- **What the task requires**
The response should contain every record, reproduced exactly.
[[ Provided entries open ]]
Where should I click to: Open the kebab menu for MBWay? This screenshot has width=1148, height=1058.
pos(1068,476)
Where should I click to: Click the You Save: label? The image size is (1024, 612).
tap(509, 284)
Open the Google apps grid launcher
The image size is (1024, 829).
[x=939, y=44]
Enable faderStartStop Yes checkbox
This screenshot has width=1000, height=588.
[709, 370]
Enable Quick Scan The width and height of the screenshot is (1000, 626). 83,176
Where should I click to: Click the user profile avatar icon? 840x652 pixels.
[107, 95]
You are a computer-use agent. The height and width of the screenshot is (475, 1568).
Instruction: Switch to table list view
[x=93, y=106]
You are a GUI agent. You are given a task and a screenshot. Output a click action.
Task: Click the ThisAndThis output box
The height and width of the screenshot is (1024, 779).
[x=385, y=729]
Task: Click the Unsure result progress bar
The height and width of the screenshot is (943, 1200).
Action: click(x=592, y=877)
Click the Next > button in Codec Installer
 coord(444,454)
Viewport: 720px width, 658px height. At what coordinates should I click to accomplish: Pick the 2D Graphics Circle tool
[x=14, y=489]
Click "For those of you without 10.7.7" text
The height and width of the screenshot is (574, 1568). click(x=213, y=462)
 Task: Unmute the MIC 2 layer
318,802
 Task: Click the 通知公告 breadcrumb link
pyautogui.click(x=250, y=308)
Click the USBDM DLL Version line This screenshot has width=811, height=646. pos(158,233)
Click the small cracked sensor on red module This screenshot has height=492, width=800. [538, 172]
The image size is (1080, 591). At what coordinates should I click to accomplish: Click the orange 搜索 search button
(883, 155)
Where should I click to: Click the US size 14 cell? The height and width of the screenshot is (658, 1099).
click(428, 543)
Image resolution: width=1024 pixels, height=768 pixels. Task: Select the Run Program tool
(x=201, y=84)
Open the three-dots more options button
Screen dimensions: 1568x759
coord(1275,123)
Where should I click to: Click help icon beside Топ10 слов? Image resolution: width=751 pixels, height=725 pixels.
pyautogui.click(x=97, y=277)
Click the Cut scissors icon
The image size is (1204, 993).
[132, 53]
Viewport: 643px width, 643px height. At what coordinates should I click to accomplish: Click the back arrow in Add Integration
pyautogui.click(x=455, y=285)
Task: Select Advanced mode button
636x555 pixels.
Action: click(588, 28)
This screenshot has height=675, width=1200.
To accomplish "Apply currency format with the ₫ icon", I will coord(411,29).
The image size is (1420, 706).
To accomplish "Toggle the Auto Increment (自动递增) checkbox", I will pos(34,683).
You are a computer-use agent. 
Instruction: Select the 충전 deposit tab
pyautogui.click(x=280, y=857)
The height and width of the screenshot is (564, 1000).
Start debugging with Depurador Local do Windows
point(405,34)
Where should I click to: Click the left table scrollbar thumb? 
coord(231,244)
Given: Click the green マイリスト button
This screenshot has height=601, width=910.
[[ Provided entries closed ]]
- **Task result**
Where should I click to: Open the kebab menu for MBWay? This screenshot has width=1148, height=1058.
pos(1068,476)
Where should I click to: Click the You Save: label? The image size is (1024, 612).
tap(509, 284)
Open the Google apps grid launcher
The image size is (1024, 829).
[x=939, y=44]
Enable faderStartStop Yes checkbox
This screenshot has width=1000, height=588.
[709, 370]
Enable Quick Scan The width and height of the screenshot is (1000, 626). 83,176
Where should I click to: Click the user profile avatar icon? 840x652 pixels.
[107, 95]
You are a computer-use agent. The height and width of the screenshot is (475, 1568).
Instruction: Switch to table list view
[x=93, y=106]
You are a GUI agent. You are given a task and a screenshot. Output a click action.
Task: Click the ThisAndThis output box
The height and width of the screenshot is (1024, 779).
[x=385, y=729]
Task: Click the Unsure result progress bar
The height and width of the screenshot is (943, 1200).
Action: click(x=592, y=877)
Click the Next > button in Codec Installer
 coord(444,454)
Viewport: 720px width, 658px height. At what coordinates should I click to accomplish: Pick the 2D Graphics Circle tool
[x=14, y=489]
Click "For those of you without 10.7.7" text
The height and width of the screenshot is (574, 1568). click(x=213, y=462)
 Task: Unmute the MIC 2 layer
318,802
 Task: Click the 通知公告 breadcrumb link
pyautogui.click(x=250, y=308)
Click the USBDM DLL Version line This screenshot has width=811, height=646. pos(158,233)
Click the small cracked sensor on red module This screenshot has height=492, width=800. [538, 172]
The image size is (1080, 591). At what coordinates should I click to accomplish: Click the orange 搜索 search button
(883, 155)
Where should I click to: Click the US size 14 cell? The height and width of the screenshot is (658, 1099).
click(428, 543)
Image resolution: width=1024 pixels, height=768 pixels. Task: Select the Run Program tool
(x=201, y=84)
Open the three-dots more options button
Screen dimensions: 1568x759
coord(1275,123)
Where should I click to: Click help icon beside Топ10 слов? Image resolution: width=751 pixels, height=725 pixels.
pyautogui.click(x=97, y=277)
Click the Cut scissors icon
The image size is (1204, 993).
[132, 53]
Viewport: 643px width, 643px height. At what coordinates should I click to accomplish: Click the back arrow in Add Integration
pyautogui.click(x=455, y=285)
Task: Select Advanced mode button
636x555 pixels.
Action: click(588, 28)
This screenshot has height=675, width=1200.
To accomplish "Apply currency format with the ₫ icon", I will coord(411,29).
The image size is (1420, 706).
To accomplish "Toggle the Auto Increment (自动递增) checkbox", I will pos(34,683).
You are a computer-use agent. 
Instruction: Select the 충전 deposit tab
pyautogui.click(x=280, y=857)
The height and width of the screenshot is (564, 1000).
Start debugging with Depurador Local do Windows
point(405,34)
Where should I click to: Click the left table scrollbar thumb? 
coord(231,244)
Given: Click the green マイリスト button
This screenshot has height=601, width=910.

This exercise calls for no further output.